▶ [Task prompt]:
Reproduce the following listing verbatim, line for line, omitting the pictures from your reply.

▶ [Working data]:
★ ★ ★ ★ ★

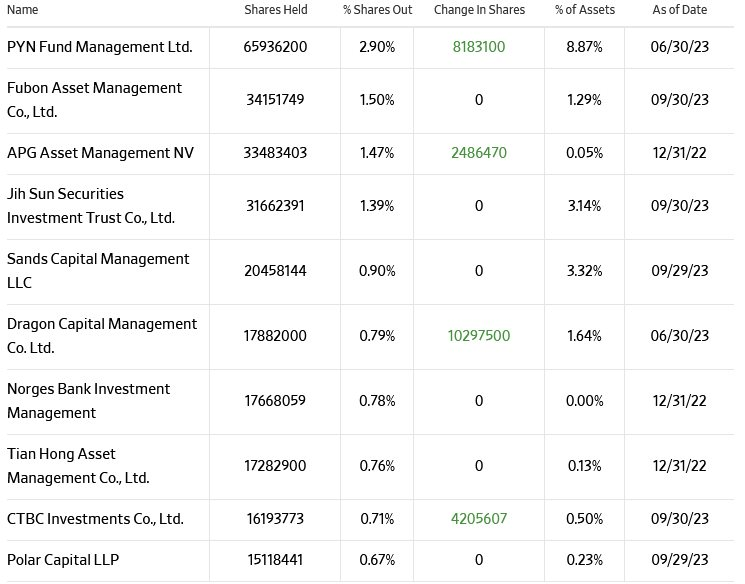745x584 pixels.
Task: Click the % Shares Out header
Action: [377, 10]
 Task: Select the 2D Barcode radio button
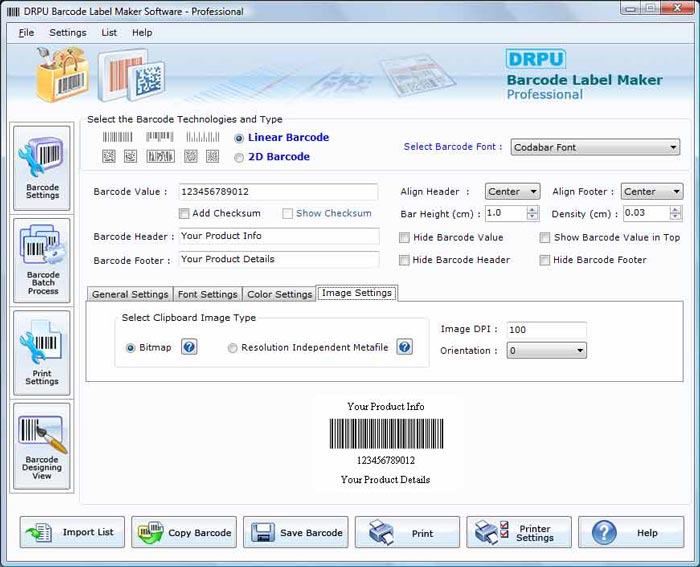pos(239,157)
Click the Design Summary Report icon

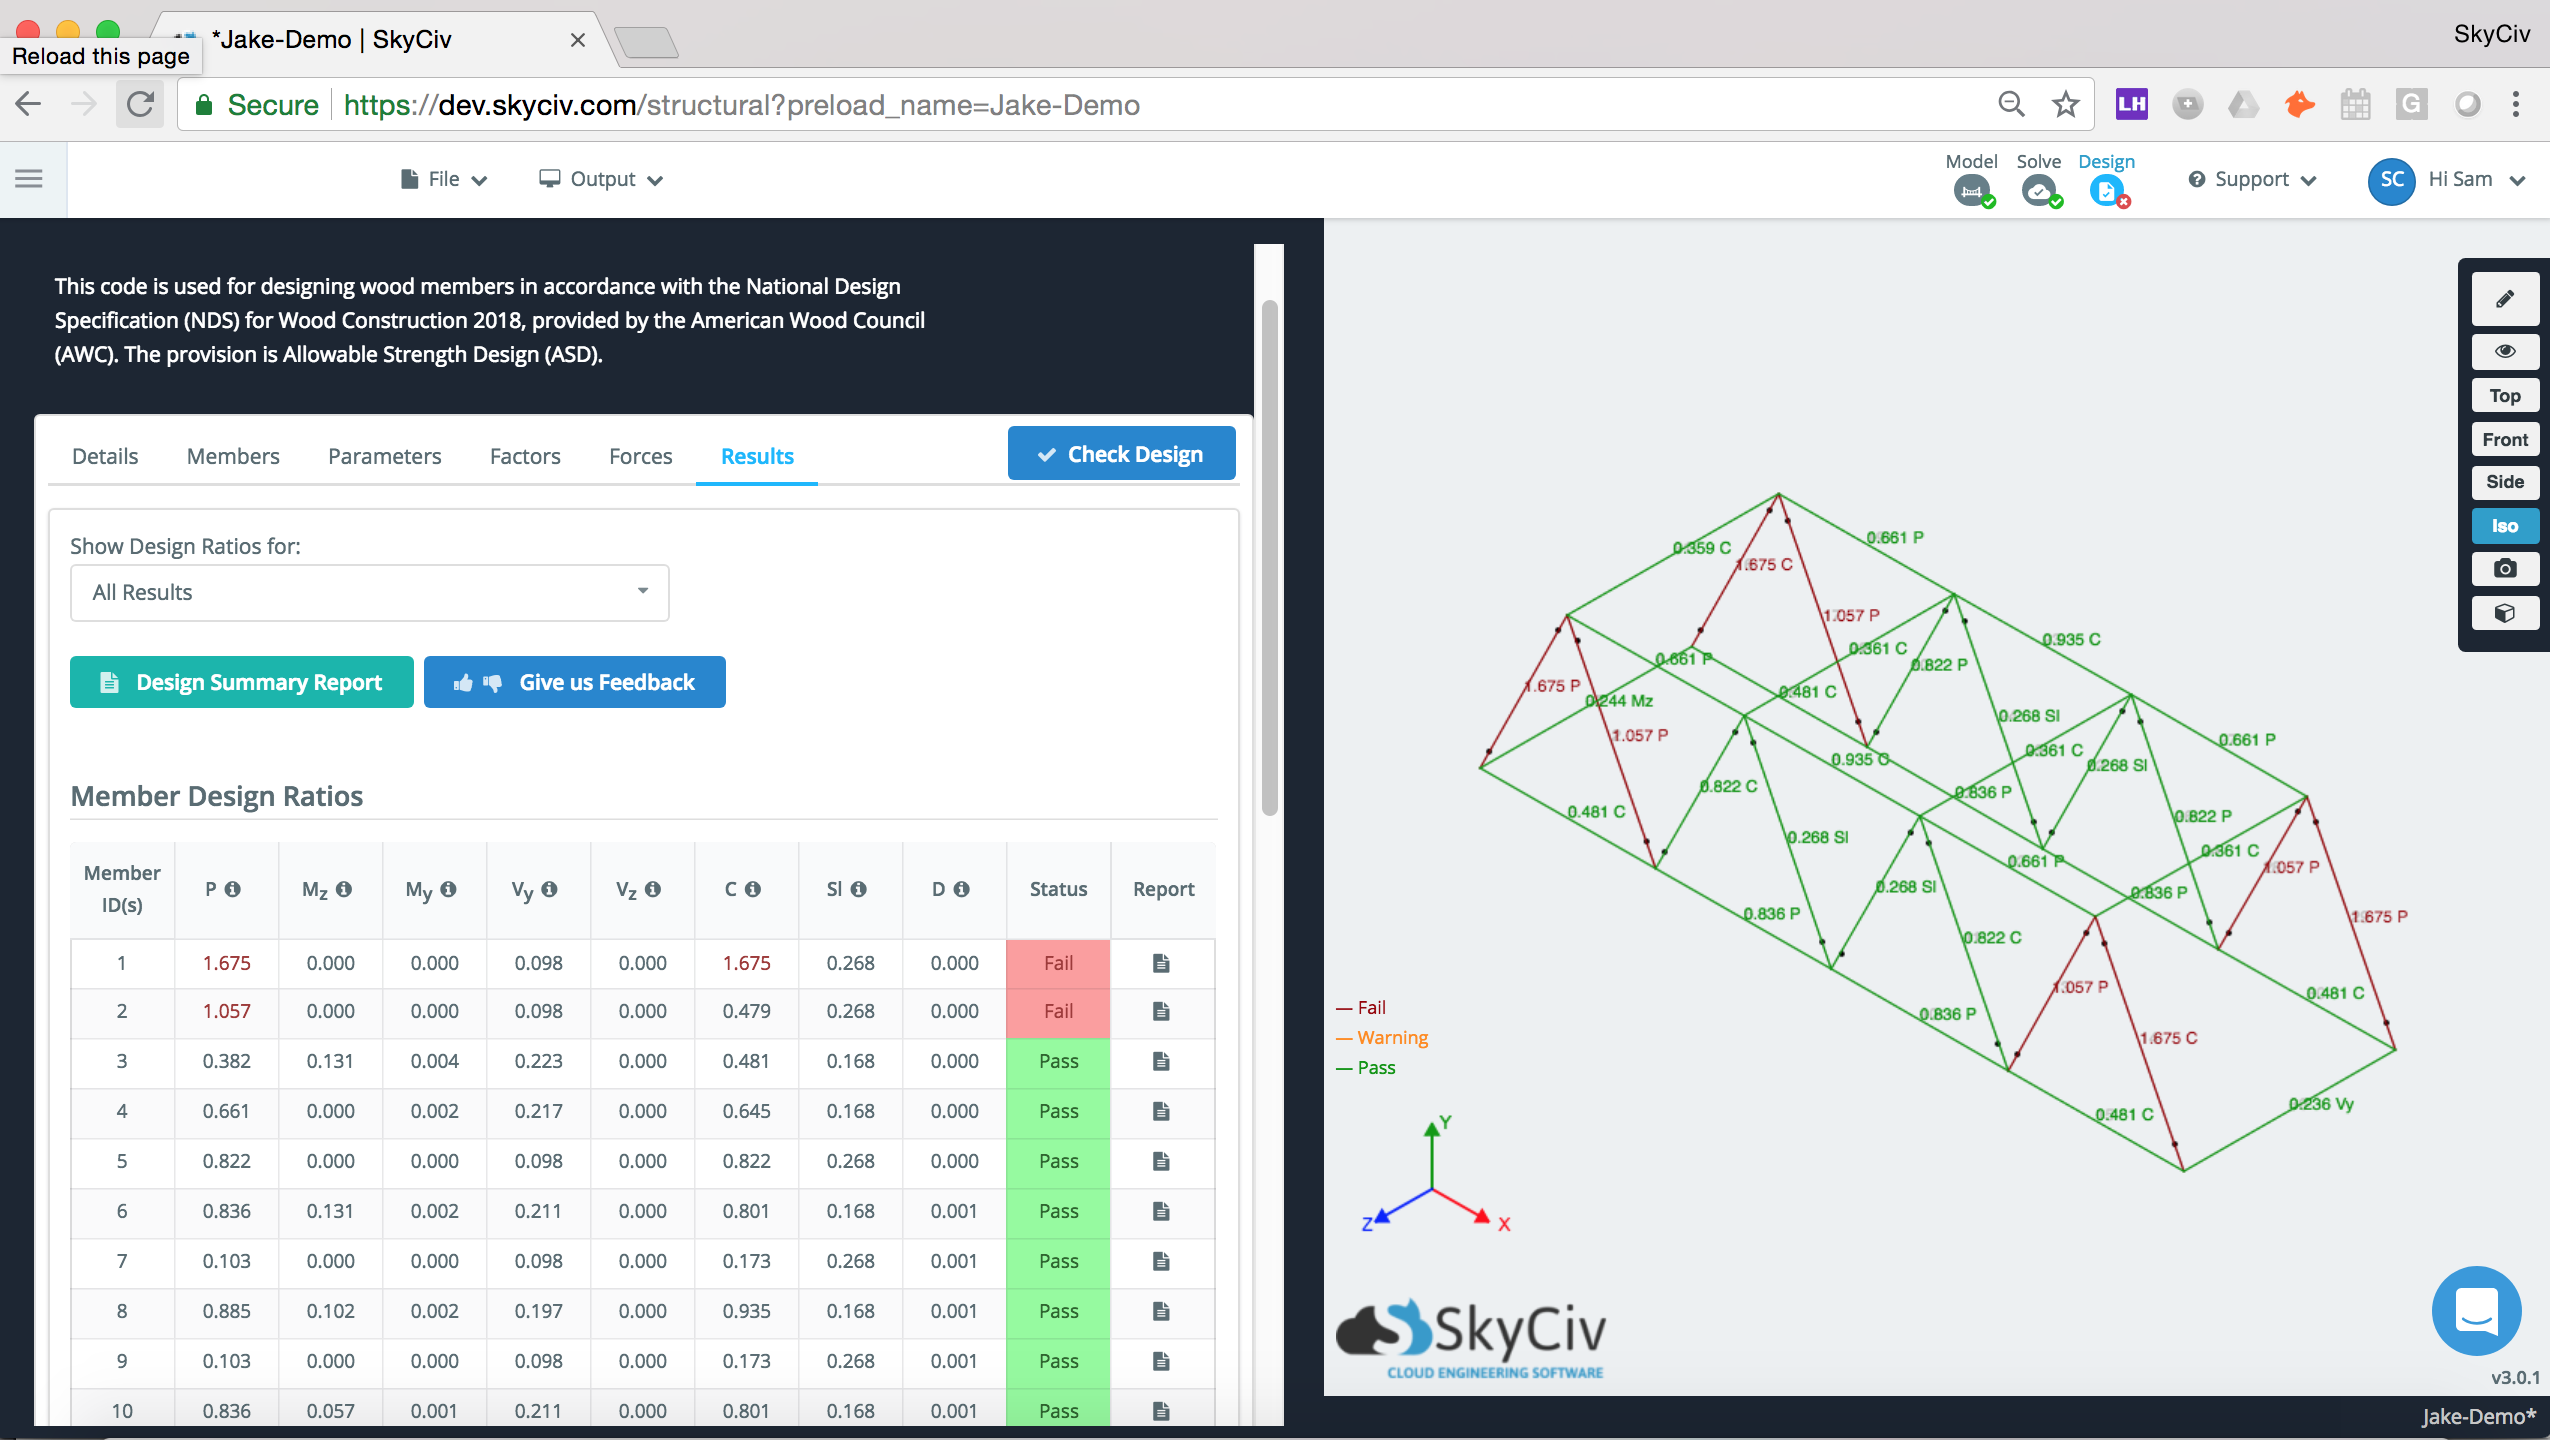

★ ★ ★ ★ ★

▶ [The answer]:
745x584 pixels.
Task: Click the % Shares Out header
Action: [377, 10]
 Task: Select the 2D Barcode radio button
pos(239,157)
Click the Design Summary Report icon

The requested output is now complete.